**MATERIAL SUPPLIED**
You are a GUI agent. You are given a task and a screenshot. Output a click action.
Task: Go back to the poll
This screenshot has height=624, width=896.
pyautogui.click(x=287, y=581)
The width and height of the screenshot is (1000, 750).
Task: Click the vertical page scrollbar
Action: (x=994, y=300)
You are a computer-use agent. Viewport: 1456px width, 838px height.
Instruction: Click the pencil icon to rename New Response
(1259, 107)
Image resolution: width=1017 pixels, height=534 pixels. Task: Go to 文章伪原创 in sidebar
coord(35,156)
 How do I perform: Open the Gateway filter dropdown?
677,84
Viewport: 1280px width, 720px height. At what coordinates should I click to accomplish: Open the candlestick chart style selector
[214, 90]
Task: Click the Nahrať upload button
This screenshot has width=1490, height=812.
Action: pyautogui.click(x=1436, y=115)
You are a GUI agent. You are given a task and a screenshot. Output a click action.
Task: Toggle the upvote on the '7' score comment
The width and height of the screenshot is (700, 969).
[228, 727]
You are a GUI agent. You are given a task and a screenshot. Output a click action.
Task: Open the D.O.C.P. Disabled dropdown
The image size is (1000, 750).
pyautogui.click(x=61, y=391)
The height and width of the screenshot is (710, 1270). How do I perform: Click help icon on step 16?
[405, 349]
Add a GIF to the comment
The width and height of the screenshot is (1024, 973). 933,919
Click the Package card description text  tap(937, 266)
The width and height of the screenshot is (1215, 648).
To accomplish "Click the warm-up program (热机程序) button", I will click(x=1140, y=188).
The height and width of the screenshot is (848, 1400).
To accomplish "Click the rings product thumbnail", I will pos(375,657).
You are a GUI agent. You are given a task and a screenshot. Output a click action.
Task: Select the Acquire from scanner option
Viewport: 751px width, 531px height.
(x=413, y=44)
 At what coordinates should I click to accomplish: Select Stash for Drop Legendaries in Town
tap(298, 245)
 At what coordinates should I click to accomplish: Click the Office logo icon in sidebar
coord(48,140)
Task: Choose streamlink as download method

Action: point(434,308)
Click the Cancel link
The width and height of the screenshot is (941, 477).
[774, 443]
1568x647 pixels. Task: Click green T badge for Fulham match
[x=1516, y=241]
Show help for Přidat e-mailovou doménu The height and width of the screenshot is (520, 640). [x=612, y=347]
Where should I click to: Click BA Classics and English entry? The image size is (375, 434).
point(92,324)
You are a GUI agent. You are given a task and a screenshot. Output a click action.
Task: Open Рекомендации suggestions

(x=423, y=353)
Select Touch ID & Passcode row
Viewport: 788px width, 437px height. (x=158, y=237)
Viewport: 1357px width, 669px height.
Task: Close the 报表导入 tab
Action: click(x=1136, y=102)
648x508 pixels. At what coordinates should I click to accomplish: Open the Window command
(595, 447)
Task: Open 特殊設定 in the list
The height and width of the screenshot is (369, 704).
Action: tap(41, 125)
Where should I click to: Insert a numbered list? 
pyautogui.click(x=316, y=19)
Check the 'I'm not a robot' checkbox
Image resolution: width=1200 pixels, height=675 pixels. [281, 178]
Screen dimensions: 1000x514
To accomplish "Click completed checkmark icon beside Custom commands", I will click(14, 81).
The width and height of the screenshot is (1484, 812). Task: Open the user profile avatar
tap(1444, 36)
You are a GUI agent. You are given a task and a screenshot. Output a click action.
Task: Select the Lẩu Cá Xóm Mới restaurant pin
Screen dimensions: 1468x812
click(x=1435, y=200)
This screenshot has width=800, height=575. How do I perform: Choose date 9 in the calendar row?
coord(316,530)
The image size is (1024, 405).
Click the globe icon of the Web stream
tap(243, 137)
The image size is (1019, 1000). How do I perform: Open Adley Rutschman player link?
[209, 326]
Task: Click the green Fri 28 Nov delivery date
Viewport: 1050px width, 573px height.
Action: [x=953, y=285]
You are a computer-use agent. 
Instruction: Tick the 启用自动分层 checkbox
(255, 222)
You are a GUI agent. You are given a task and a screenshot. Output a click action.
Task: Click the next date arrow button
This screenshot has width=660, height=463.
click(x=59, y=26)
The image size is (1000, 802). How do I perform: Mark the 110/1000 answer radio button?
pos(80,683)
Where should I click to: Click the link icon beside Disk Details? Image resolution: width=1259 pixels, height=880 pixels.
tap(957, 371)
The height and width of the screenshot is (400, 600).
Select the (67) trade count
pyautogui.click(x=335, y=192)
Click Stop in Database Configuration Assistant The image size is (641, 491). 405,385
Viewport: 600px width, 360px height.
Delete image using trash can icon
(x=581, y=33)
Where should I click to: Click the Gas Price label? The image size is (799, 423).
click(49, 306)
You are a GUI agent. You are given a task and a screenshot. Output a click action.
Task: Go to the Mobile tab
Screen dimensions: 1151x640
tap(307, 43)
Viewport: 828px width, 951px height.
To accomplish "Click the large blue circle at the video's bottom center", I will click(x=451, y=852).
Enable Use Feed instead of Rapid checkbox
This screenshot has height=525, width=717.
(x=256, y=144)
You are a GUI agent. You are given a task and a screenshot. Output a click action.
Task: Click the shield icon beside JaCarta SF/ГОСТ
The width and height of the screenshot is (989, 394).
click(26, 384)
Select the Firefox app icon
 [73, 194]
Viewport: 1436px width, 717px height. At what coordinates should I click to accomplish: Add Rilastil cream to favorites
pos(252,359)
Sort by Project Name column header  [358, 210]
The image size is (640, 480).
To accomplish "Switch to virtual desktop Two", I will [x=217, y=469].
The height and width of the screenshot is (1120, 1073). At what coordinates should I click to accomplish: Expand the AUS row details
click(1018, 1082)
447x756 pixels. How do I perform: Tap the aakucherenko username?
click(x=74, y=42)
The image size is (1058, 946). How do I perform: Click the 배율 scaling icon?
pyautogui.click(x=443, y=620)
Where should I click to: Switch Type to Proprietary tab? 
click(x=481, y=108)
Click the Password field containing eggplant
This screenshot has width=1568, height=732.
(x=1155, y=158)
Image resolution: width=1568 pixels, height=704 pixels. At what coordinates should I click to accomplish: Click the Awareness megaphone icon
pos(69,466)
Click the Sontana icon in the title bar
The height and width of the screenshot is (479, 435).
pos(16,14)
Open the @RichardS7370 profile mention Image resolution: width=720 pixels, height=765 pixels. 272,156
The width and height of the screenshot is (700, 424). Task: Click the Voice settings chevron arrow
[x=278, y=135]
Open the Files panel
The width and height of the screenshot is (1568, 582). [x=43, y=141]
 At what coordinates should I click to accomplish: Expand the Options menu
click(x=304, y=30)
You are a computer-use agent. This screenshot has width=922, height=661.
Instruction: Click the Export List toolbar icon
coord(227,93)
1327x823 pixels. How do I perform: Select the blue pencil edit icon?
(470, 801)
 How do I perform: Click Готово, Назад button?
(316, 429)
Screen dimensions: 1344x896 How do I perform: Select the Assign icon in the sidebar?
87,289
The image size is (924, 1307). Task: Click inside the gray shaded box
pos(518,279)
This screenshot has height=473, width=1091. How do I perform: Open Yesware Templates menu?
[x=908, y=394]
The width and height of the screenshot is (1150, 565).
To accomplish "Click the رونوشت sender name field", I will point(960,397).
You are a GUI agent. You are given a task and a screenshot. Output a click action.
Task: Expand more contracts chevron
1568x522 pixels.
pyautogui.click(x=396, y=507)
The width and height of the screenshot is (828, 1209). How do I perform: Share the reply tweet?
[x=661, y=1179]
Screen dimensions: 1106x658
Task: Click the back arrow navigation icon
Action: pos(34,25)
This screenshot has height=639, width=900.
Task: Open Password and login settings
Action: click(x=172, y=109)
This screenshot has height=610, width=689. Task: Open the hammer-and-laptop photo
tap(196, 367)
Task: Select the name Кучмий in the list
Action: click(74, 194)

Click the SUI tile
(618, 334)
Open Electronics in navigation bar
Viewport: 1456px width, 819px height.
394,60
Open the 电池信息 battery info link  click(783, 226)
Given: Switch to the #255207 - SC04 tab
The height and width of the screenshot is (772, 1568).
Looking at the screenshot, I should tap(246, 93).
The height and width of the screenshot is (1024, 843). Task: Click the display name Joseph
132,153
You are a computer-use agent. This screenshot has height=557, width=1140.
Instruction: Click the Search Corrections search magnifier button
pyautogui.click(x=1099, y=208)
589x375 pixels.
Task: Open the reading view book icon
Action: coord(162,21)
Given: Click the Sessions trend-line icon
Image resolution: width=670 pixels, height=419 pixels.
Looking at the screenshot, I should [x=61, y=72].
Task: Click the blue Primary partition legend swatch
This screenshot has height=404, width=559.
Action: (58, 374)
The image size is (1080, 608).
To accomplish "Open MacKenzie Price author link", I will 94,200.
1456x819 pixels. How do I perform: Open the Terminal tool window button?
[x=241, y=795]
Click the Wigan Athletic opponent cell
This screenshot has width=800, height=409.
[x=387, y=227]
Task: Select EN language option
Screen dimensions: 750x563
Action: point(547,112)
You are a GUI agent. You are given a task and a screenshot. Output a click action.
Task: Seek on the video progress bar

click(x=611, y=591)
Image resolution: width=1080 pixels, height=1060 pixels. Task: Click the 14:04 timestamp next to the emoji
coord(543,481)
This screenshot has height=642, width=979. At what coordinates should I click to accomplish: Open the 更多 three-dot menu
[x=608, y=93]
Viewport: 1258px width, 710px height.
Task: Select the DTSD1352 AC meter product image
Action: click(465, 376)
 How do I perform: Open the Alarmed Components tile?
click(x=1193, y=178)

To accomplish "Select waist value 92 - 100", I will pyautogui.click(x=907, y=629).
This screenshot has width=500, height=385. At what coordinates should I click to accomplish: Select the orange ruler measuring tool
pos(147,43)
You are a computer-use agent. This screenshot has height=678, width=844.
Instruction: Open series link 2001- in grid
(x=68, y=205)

**ASSIGNED TASK**
Say how many lines of the data include the string "computer". Nothing other than the number should be given.

**RESULT FOR THIS EXERCISE**
5